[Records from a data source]
☆ ☆ ☆ ☆
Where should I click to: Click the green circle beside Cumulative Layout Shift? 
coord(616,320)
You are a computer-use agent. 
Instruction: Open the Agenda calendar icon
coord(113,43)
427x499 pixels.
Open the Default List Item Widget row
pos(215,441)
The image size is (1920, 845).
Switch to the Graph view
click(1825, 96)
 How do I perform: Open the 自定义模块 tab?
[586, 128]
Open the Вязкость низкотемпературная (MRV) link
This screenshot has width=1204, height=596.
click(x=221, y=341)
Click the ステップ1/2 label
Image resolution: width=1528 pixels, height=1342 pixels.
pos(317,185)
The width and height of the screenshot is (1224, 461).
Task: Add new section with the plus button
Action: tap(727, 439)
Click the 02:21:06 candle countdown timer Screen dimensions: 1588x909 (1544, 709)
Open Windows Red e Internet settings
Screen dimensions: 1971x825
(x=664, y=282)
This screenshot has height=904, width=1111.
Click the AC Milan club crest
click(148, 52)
☆ ☆ ☆ ☆
• **What the task requires**
Retype every record without alteration.

• **Answer area**
Where should I click to: Click the green circle beside Cumulative Layout Shift? 
coord(616,320)
You are a computer-use agent. 
Instruction: Open the Agenda calendar icon
coord(113,43)
427x499 pixels.
Open the Default List Item Widget row
pos(215,441)
The image size is (1920, 845).
Switch to the Graph view
click(1825, 96)
 How do I perform: Open the 自定义模块 tab?
[586, 128]
Open the Вязкость низкотемпературная (MRV) link
This screenshot has width=1204, height=596.
click(x=221, y=341)
Click the ステップ1/2 label
Image resolution: width=1528 pixels, height=1342 pixels.
pos(317,185)
The width and height of the screenshot is (1224, 461).
Task: Add new section with the plus button
Action: tap(727, 439)
Click the 02:21:06 candle countdown timer Screen dimensions: 1588x909 (1544, 709)
Open Windows Red e Internet settings
Screen dimensions: 1971x825
(x=664, y=282)
This screenshot has height=904, width=1111.
Click the AC Milan club crest
click(148, 52)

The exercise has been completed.